§ **PROBLEM**
In the records below, find the line containing "Task: Click the 大樹祈福線 page title", then copy that line and all lines after it, exactly, omitting every picture.

§ **Dataset entries**
--------------------
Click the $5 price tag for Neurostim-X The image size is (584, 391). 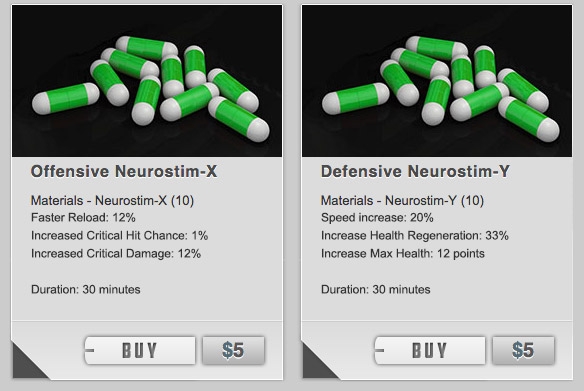click(234, 350)
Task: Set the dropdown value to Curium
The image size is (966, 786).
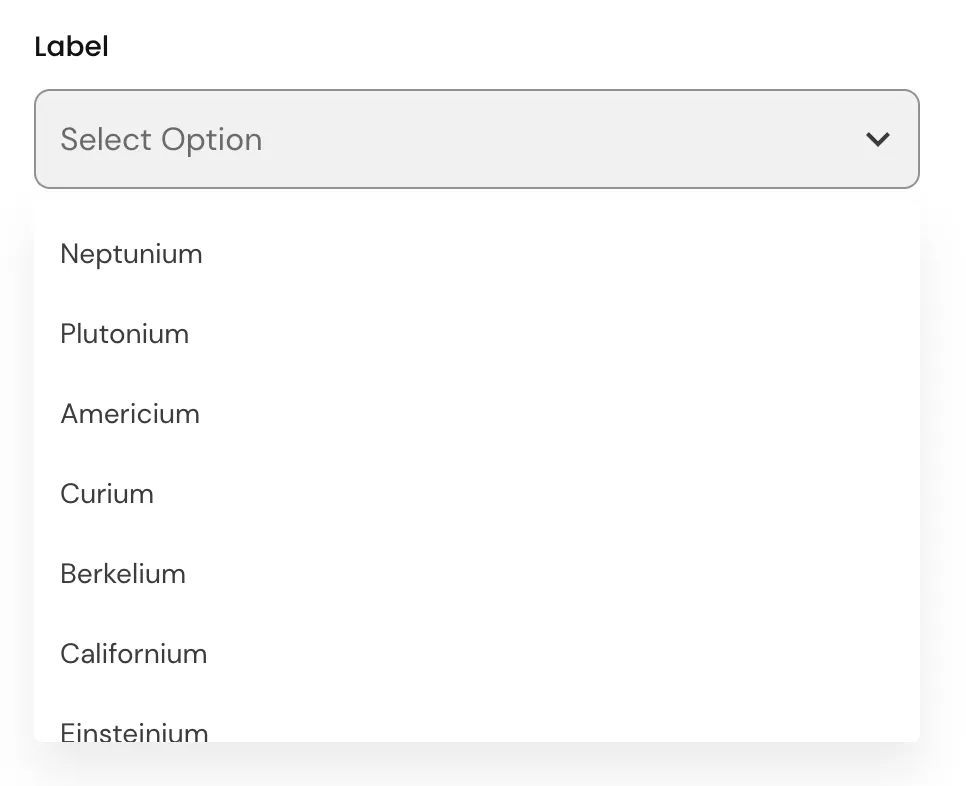Action: click(107, 494)
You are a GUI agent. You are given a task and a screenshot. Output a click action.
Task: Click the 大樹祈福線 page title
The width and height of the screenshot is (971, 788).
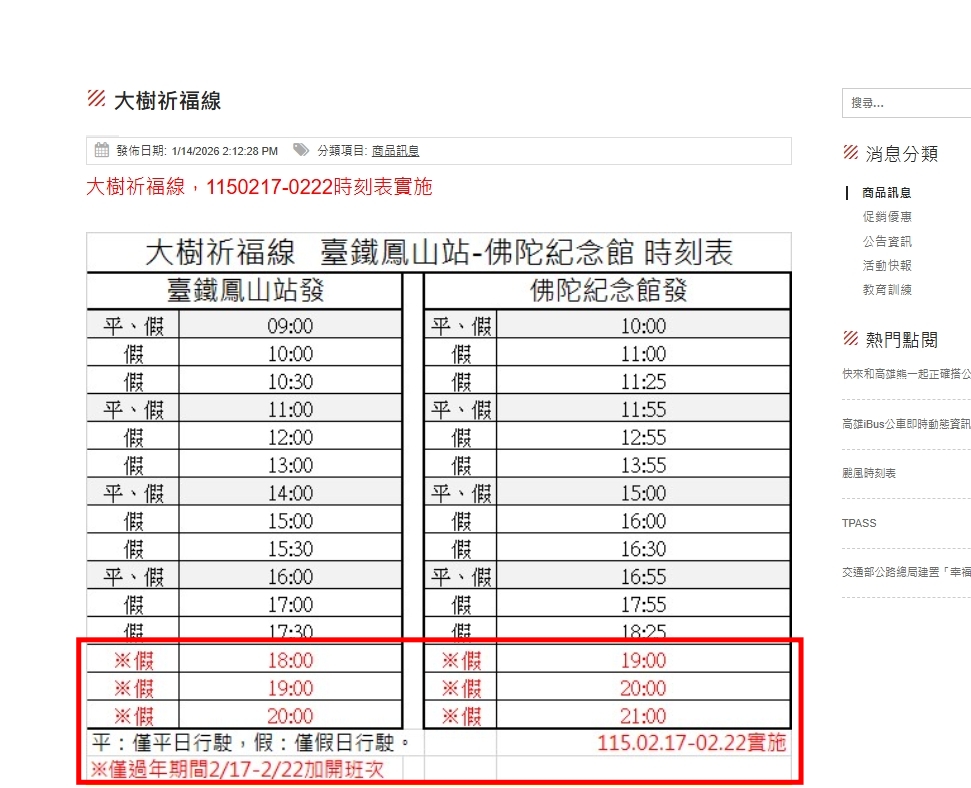coord(167,100)
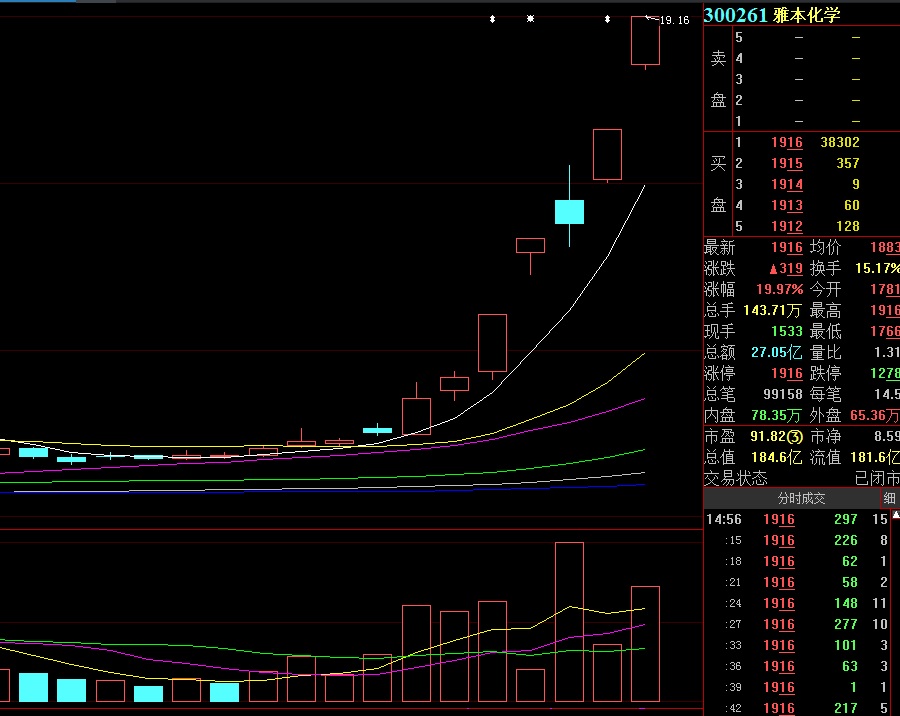This screenshot has height=716, width=900.
Task: Click the star-shaped event marker above chart
Action: pyautogui.click(x=530, y=18)
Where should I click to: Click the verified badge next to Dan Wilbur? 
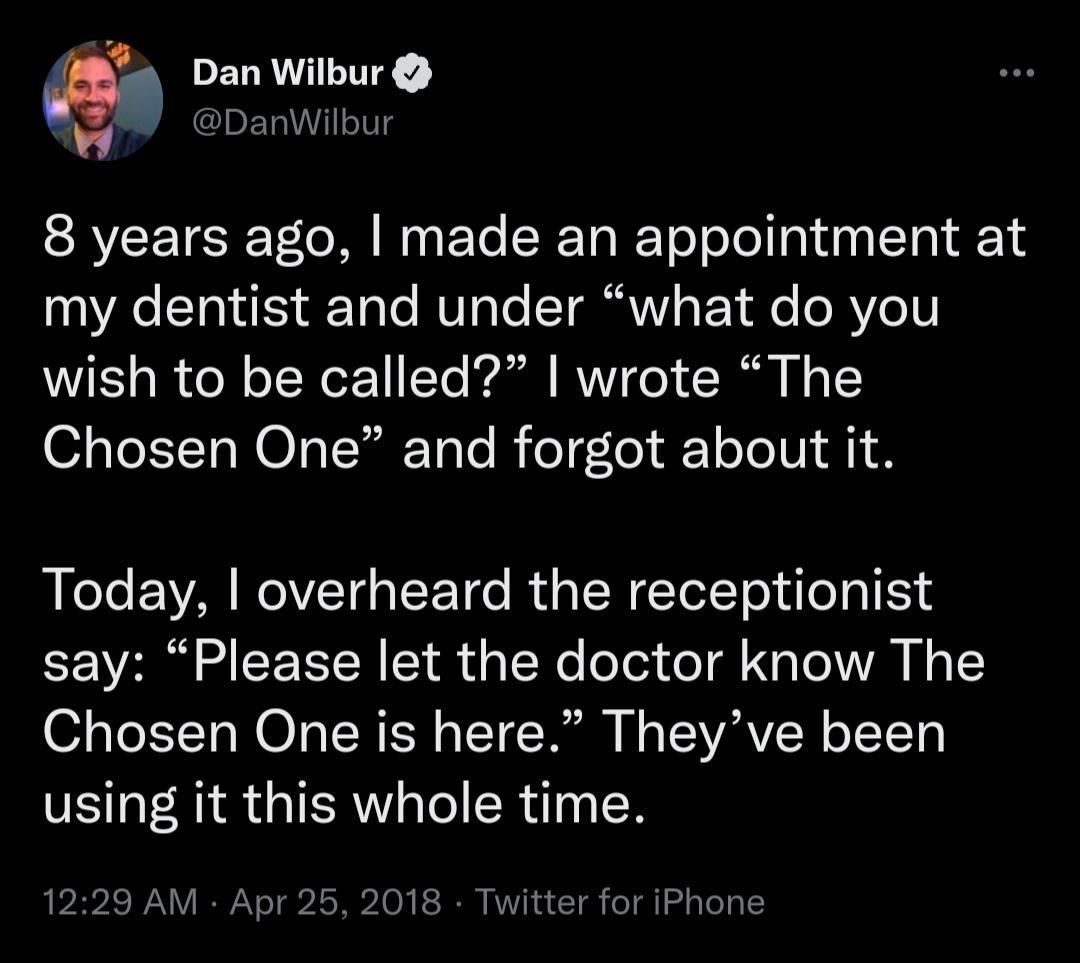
--------------------
§ **OUTPUT BELOW**
Task: Click the 大樹祈福線 page title
The width and height of the screenshot is (971, 788).
coord(167,100)
This screenshot has height=716, width=900.
Task: Click the star-shaped event marker above chart
Action: pyautogui.click(x=530, y=18)
Where should I click to: Click the verified badge next to Dan Wilbur? 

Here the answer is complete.